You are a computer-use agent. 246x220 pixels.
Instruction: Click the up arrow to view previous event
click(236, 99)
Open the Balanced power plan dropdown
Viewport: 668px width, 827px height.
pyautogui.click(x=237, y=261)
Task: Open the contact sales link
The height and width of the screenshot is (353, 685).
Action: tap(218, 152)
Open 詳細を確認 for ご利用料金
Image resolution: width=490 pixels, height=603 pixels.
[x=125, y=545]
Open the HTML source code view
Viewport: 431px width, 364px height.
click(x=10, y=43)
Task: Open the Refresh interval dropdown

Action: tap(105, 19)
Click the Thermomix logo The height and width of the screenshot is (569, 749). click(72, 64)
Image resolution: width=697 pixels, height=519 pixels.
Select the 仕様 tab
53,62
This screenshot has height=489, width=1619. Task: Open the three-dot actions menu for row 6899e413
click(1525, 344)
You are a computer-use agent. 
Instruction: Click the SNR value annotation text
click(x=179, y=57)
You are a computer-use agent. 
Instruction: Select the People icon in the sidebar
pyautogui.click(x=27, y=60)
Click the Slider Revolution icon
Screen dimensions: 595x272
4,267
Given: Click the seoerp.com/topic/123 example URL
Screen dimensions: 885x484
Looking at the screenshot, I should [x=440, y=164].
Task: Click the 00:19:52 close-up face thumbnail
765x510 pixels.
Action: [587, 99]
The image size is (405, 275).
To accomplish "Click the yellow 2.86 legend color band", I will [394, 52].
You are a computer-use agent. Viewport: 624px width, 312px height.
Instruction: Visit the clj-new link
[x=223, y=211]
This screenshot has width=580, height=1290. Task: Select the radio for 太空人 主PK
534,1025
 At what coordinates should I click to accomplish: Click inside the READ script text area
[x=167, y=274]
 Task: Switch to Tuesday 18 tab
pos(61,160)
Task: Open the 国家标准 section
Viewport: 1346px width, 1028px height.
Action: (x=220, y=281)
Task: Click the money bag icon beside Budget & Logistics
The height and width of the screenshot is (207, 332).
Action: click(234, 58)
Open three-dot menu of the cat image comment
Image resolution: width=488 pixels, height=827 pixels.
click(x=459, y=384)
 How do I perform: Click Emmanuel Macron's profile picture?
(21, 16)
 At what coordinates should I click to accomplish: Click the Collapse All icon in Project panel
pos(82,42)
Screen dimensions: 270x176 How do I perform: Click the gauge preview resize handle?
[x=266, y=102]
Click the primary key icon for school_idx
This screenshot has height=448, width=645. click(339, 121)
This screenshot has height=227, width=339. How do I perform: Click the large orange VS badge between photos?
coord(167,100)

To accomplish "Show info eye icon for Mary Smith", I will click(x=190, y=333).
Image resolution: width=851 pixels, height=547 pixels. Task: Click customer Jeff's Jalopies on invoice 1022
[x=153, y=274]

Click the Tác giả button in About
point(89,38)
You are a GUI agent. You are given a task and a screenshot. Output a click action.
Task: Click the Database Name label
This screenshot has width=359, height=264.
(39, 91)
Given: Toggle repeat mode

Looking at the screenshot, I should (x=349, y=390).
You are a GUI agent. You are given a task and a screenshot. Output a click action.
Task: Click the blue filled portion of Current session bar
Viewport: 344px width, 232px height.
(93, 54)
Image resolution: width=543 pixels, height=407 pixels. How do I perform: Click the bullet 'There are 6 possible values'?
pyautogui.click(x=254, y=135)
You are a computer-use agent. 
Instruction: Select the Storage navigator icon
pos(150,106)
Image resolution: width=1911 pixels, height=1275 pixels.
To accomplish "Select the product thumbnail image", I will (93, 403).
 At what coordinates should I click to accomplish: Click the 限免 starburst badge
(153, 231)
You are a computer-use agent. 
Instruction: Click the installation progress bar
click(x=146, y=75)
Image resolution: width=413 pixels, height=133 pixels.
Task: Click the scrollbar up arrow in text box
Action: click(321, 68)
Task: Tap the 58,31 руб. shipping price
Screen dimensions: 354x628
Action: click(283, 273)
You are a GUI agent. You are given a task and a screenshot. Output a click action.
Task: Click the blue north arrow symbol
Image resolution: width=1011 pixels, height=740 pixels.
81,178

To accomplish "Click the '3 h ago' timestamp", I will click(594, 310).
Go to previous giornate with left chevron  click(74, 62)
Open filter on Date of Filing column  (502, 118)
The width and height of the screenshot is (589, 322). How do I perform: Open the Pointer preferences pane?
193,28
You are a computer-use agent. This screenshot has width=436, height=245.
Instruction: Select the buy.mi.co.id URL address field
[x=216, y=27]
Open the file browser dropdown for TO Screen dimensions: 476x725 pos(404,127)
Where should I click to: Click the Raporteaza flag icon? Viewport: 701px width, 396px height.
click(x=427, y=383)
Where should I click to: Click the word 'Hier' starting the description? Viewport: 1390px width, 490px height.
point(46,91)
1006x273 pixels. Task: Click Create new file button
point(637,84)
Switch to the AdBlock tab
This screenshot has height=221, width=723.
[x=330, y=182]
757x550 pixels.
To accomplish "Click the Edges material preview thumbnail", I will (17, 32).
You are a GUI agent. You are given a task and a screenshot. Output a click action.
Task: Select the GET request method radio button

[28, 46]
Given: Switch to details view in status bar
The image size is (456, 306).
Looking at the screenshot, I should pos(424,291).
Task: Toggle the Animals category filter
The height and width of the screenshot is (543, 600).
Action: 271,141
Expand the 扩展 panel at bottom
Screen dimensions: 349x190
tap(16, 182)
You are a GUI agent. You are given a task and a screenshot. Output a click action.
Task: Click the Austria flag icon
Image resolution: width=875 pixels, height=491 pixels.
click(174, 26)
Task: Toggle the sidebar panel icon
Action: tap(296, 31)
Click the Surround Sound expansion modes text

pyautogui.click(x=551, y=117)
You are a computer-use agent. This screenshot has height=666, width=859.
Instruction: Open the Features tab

# REQUIRED ACTION:
Would you copy the entire listing exactly, missing nothing?

# EXERCISE RESULT:
You are a computer-use agent. 246x220 pixels.
Instruction: Click the up arrow to view previous event
click(236, 99)
Open the Balanced power plan dropdown
Viewport: 668px width, 827px height.
pyautogui.click(x=237, y=261)
Task: Open the contact sales link
The height and width of the screenshot is (353, 685).
Action: tap(218, 152)
Open 詳細を確認 for ご利用料金
Image resolution: width=490 pixels, height=603 pixels.
[x=125, y=545]
Open the HTML source code view
Viewport: 431px width, 364px height.
click(x=10, y=43)
Task: Open the Refresh interval dropdown

Action: tap(105, 19)
Click the Thermomix logo The height and width of the screenshot is (569, 749). click(72, 64)
Image resolution: width=697 pixels, height=519 pixels.
Select the 仕様 tab
53,62
This screenshot has height=489, width=1619. Task: Open the three-dot actions menu for row 6899e413
click(1525, 344)
You are a computer-use agent. 
Instruction: Click the SNR value annotation text
click(x=179, y=57)
You are a computer-use agent. 
Instruction: Select the People icon in the sidebar
pyautogui.click(x=27, y=60)
Click the Slider Revolution icon
Screen dimensions: 595x272
4,267
Given: Click the seoerp.com/topic/123 example URL
Screen dimensions: 885x484
Looking at the screenshot, I should [x=440, y=164].
Task: Click the 00:19:52 close-up face thumbnail
765x510 pixels.
Action: [587, 99]
The image size is (405, 275).
To accomplish "Click the yellow 2.86 legend color band", I will [394, 52].
You are a computer-use agent. Viewport: 624px width, 312px height.
Instruction: Visit the clj-new link
[x=223, y=211]
This screenshot has width=580, height=1290. Task: Select the radio for 太空人 主PK
534,1025
 At what coordinates should I click to accomplish: Click inside the READ script text area
[x=167, y=274]
 Task: Switch to Tuesday 18 tab
pos(61,160)
Task: Open the 国家标准 section
Viewport: 1346px width, 1028px height.
Action: (x=220, y=281)
Task: Click the money bag icon beside Budget & Logistics
The height and width of the screenshot is (207, 332).
Action: click(234, 58)
Open three-dot menu of the cat image comment
Image resolution: width=488 pixels, height=827 pixels.
click(x=459, y=384)
 How do I perform: Click Emmanuel Macron's profile picture?
(21, 16)
 At what coordinates should I click to accomplish: Click the Collapse All icon in Project panel
pos(82,42)
Screen dimensions: 270x176 How do I perform: Click the gauge preview resize handle?
[x=266, y=102]
Click the primary key icon for school_idx
This screenshot has height=448, width=645. click(339, 121)
This screenshot has height=227, width=339. How do I perform: Click the large orange VS badge between photos?
coord(167,100)

To accomplish "Show info eye icon for Mary Smith", I will click(x=190, y=333).
Image resolution: width=851 pixels, height=547 pixels. Task: Click customer Jeff's Jalopies on invoice 1022
[x=153, y=274]

Click the Tác giả button in About
point(89,38)
You are a GUI agent. You are given a task and a screenshot. Output a click action.
Task: Click the Database Name label
This screenshot has width=359, height=264.
(39, 91)
Given: Toggle repeat mode

Looking at the screenshot, I should (x=349, y=390).
You are a GUI agent. You are given a task and a screenshot. Output a click action.
Task: Click the blue filled portion of Current session bar
Viewport: 344px width, 232px height.
(93, 54)
Image resolution: width=543 pixels, height=407 pixels. How do I perform: Click the bullet 'There are 6 possible values'?
pyautogui.click(x=254, y=135)
You are a computer-use agent. 
Instruction: Select the Storage navigator icon
pos(150,106)
Image resolution: width=1911 pixels, height=1275 pixels.
To accomplish "Select the product thumbnail image", I will (93, 403).
 At what coordinates should I click to accomplish: Click the 限免 starburst badge
(153, 231)
You are a computer-use agent. 
Instruction: Click the installation progress bar
click(x=146, y=75)
Image resolution: width=413 pixels, height=133 pixels.
Task: Click the scrollbar up arrow in text box
Action: click(321, 68)
Task: Tap the 58,31 руб. shipping price
Screen dimensions: 354x628
Action: click(283, 273)
You are a GUI agent. You are given a task and a screenshot. Output a click action.
Task: Click the blue north arrow symbol
Image resolution: width=1011 pixels, height=740 pixels.
81,178

To accomplish "Click the '3 h ago' timestamp", I will click(594, 310).
Go to previous giornate with left chevron  click(74, 62)
Open filter on Date of Filing column  (502, 118)
The width and height of the screenshot is (589, 322). How do I perform: Open the Pointer preferences pane?
193,28
You are a computer-use agent. This screenshot has width=436, height=245.
Instruction: Select the buy.mi.co.id URL address field
[x=216, y=27]
Open the file browser dropdown for TO Screen dimensions: 476x725 pos(404,127)
Where should I click to: Click the Raporteaza flag icon? Viewport: 701px width, 396px height.
click(x=427, y=383)
Where should I click to: Click the word 'Hier' starting the description? Viewport: 1390px width, 490px height.
point(46,91)
1006x273 pixels. Task: Click Create new file button
point(637,84)
Switch to the AdBlock tab
This screenshot has height=221, width=723.
[x=330, y=182]
757x550 pixels.
To accomplish "Click the Edges material preview thumbnail", I will (17, 32).
You are a GUI agent. You are given a task and a screenshot. Output a click action.
Task: Select the GET request method radio button

[28, 46]
Given: Switch to details view in status bar
The image size is (456, 306).
Looking at the screenshot, I should pos(424,291).
Task: Toggle the Animals category filter
The height and width of the screenshot is (543, 600).
Action: 271,141
Expand the 扩展 panel at bottom
Screen dimensions: 349x190
tap(16, 182)
You are a GUI agent. You are given a task and a screenshot. Output a click action.
Task: Click the Austria flag icon
Image resolution: width=875 pixels, height=491 pixels.
click(174, 26)
Task: Toggle the sidebar panel icon
Action: tap(296, 31)
Click the Surround Sound expansion modes text

pyautogui.click(x=551, y=117)
You are a computer-use agent. This screenshot has height=666, width=859.
Instruction: Open the Features tab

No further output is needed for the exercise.